Stored data
★ ★ ★ ★ ★
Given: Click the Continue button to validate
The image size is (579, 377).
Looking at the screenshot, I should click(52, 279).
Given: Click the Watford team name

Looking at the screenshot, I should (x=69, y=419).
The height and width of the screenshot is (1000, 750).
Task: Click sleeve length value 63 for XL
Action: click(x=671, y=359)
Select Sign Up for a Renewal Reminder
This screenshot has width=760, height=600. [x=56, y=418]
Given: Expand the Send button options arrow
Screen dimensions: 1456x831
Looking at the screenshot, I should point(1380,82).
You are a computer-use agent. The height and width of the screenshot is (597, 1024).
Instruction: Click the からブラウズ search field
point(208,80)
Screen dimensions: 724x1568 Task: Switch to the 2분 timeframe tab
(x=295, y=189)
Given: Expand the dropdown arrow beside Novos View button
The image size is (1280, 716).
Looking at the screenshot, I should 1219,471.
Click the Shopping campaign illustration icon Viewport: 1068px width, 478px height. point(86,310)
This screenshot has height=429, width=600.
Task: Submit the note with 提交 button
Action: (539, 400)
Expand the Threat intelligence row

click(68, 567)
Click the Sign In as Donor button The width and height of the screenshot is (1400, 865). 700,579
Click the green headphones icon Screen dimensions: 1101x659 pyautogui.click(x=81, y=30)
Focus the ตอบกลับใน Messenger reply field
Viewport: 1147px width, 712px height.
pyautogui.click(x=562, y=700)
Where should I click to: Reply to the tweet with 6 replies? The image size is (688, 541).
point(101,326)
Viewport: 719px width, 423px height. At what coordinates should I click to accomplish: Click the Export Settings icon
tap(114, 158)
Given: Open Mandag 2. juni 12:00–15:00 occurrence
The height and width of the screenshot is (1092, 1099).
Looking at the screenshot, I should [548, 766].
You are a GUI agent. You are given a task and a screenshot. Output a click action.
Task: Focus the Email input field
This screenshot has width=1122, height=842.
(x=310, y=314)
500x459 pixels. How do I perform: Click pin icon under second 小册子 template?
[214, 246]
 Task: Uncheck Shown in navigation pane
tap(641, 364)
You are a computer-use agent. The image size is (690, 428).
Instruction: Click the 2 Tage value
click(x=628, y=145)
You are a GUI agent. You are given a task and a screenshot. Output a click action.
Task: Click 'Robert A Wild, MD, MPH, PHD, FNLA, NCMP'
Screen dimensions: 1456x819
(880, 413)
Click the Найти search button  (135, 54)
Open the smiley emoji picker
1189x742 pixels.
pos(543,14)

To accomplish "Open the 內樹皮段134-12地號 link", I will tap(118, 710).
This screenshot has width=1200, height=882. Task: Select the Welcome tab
★ ★ ★ ★ ★
Exercise requirements: Copy out every entry above exactly.

Response to the task:
Given: Click the Continue button to validate
The image size is (579, 377).
Looking at the screenshot, I should click(52, 279).
Given: Click the Watford team name

Looking at the screenshot, I should (x=69, y=419).
The height and width of the screenshot is (1000, 750).
Task: Click sleeve length value 63 for XL
Action: click(x=671, y=359)
Select Sign Up for a Renewal Reminder
This screenshot has width=760, height=600. [x=56, y=418]
Given: Expand the Send button options arrow
Screen dimensions: 1456x831
Looking at the screenshot, I should point(1380,82).
You are a computer-use agent. The height and width of the screenshot is (597, 1024).
Instruction: Click the からブラウズ search field
point(208,80)
Screen dimensions: 724x1568 Task: Switch to the 2분 timeframe tab
(x=295, y=189)
Given: Expand the dropdown arrow beside Novos View button
The image size is (1280, 716).
Looking at the screenshot, I should 1219,471.
Click the Shopping campaign illustration icon Viewport: 1068px width, 478px height. point(86,310)
This screenshot has height=429, width=600.
Task: Submit the note with 提交 button
Action: (539, 400)
Expand the Threat intelligence row

click(68, 567)
Click the Sign In as Donor button The width and height of the screenshot is (1400, 865). 700,579
Click the green headphones icon Screen dimensions: 1101x659 pyautogui.click(x=81, y=30)
Focus the ตอบกลับใน Messenger reply field
Viewport: 1147px width, 712px height.
pyautogui.click(x=562, y=700)
Where should I click to: Reply to the tweet with 6 replies? The image size is (688, 541).
point(101,326)
Viewport: 719px width, 423px height. At what coordinates should I click to accomplish: Click the Export Settings icon
tap(114, 158)
Given: Open Mandag 2. juni 12:00–15:00 occurrence
The height and width of the screenshot is (1092, 1099).
Looking at the screenshot, I should [548, 766].
You are a GUI agent. You are given a task and a screenshot. Output a click action.
Task: Focus the Email input field
This screenshot has width=1122, height=842.
(x=310, y=314)
500x459 pixels. How do I perform: Click pin icon under second 小册子 template?
[214, 246]
 Task: Uncheck Shown in navigation pane
tap(641, 364)
You are a computer-use agent. The image size is (690, 428).
Instruction: Click the 2 Tage value
click(x=628, y=145)
You are a GUI agent. You are given a task and a screenshot. Output a click action.
Task: Click 'Robert A Wild, MD, MPH, PHD, FNLA, NCMP'
Screen dimensions: 1456x819
(880, 413)
Click the Найти search button  (135, 54)
Open the smiley emoji picker
1189x742 pixels.
pos(543,14)

To accomplish "Open the 內樹皮段134-12地號 link", I will tap(118, 710).
This screenshot has width=1200, height=882. Task: Select the Welcome tab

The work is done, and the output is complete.